Experimental study on seismic behavior of novel AAC prefabricated panel walls

Abstract

To attain sustainability and resilience goals in construction, there is a great need for lightweight and high-strength panel elements with simple and rapid construction, and enhanced heat insulation and sound attenuation. Accordingly, this study explores the seismic performance of novel prefabricated autoclaved aerated concrete (AAC) panel-walls that satisfy the above sustainability criteria. The corresponding failure process, load versus displacement, hysteresis behavior, stiffness skeleton, degradation curve, and ductility coefficient of the AAC panel-wall specimens were analyzed.
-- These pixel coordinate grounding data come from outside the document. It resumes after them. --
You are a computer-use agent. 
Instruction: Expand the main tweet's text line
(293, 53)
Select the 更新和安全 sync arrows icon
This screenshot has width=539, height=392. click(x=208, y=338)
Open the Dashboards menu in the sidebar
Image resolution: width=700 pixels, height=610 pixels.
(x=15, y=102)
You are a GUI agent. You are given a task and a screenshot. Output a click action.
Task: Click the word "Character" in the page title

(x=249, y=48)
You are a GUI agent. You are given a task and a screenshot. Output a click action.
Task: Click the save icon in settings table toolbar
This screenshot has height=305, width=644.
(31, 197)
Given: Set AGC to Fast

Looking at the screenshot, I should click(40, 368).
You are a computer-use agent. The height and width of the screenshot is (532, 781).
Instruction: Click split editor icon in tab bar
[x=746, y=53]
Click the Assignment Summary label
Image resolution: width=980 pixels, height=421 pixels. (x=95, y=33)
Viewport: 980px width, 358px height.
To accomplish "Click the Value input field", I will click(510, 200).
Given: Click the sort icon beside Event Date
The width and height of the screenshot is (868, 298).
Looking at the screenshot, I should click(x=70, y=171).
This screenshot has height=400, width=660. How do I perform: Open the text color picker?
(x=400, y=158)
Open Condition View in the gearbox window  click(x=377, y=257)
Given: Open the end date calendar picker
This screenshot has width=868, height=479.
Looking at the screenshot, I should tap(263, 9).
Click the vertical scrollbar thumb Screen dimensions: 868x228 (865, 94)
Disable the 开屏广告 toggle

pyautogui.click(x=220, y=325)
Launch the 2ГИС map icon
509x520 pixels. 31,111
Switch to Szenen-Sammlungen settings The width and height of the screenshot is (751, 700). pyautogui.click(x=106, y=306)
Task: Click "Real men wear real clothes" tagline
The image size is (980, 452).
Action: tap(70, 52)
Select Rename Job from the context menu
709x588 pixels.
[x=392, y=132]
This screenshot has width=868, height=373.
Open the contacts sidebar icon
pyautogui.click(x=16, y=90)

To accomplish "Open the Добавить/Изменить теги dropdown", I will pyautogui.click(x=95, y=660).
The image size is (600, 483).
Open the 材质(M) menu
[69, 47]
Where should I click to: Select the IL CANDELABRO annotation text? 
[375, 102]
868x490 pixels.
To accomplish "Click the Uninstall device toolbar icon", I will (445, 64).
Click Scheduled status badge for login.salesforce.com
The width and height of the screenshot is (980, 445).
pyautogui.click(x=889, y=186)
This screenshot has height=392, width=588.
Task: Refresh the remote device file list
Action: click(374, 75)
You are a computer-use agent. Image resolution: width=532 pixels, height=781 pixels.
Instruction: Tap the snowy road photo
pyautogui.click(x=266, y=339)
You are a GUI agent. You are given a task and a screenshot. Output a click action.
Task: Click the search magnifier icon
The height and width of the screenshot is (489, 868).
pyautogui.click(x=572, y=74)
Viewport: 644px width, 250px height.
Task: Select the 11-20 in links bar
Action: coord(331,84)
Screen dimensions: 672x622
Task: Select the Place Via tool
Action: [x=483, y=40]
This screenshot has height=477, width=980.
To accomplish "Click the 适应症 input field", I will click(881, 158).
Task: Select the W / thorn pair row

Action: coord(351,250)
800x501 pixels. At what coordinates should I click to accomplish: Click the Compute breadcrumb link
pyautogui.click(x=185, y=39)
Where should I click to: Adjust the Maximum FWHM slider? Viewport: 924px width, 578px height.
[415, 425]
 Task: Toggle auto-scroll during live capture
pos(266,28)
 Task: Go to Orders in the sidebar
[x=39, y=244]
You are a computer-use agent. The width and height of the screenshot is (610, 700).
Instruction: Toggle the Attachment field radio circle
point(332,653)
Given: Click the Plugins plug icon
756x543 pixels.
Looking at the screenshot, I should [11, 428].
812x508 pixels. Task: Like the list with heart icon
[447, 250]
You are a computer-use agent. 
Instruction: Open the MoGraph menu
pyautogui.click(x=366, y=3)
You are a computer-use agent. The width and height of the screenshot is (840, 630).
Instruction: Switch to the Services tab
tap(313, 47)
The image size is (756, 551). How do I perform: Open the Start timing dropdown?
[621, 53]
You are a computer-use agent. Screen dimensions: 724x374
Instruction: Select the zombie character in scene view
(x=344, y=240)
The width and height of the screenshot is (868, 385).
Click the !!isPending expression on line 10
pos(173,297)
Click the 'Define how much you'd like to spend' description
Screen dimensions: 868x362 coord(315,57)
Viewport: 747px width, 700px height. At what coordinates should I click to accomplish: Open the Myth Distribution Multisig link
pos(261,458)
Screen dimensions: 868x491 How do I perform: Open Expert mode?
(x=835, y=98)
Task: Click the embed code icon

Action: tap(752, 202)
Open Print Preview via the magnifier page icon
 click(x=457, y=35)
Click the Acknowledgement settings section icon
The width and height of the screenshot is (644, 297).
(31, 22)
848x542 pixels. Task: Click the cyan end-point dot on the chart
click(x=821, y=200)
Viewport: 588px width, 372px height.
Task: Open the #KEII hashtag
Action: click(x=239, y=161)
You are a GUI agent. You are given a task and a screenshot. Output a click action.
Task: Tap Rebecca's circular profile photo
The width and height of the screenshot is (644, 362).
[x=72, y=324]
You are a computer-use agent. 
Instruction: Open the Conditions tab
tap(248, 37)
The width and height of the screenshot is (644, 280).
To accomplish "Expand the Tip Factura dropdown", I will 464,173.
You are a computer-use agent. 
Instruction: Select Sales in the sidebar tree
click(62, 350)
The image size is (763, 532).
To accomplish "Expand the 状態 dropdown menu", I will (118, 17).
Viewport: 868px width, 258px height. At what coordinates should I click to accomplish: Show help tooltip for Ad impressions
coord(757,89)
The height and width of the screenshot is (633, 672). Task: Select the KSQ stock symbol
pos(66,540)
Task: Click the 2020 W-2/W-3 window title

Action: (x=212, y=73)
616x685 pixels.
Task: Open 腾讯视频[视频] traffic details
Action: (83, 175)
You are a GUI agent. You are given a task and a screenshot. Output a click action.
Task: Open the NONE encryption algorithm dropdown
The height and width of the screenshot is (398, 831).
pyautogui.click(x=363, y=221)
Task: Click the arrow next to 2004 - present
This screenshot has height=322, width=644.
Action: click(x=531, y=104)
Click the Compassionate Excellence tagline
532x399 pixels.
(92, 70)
Different design parameters including the size of the splicing panels, reinforcement, and constructional column settings were investigated and compared to the behavior of benchmark block walls. The experimental findings indicate that: (i) compared with the benchmark block walls, the AAC panel-walls had higher seismic shear capacity; (ii) the size of splicing panels did not affect the stress distribution, failure pattern, seismic shear capacity, and ductility of the panel-wall member; (iii) the in-panel reinforcement can make the stress distribution in the wall more uniform, increase its seismic shear capacity, reduce the rate of stiffness degradation, and enhance the wall ductility; (iv) and using constructional columns can enhance the ultimate load-bearing capacity of the wall. The construction of the panel-wall is convenient. Its seismic and shear performance are suitable for practical engineering applications.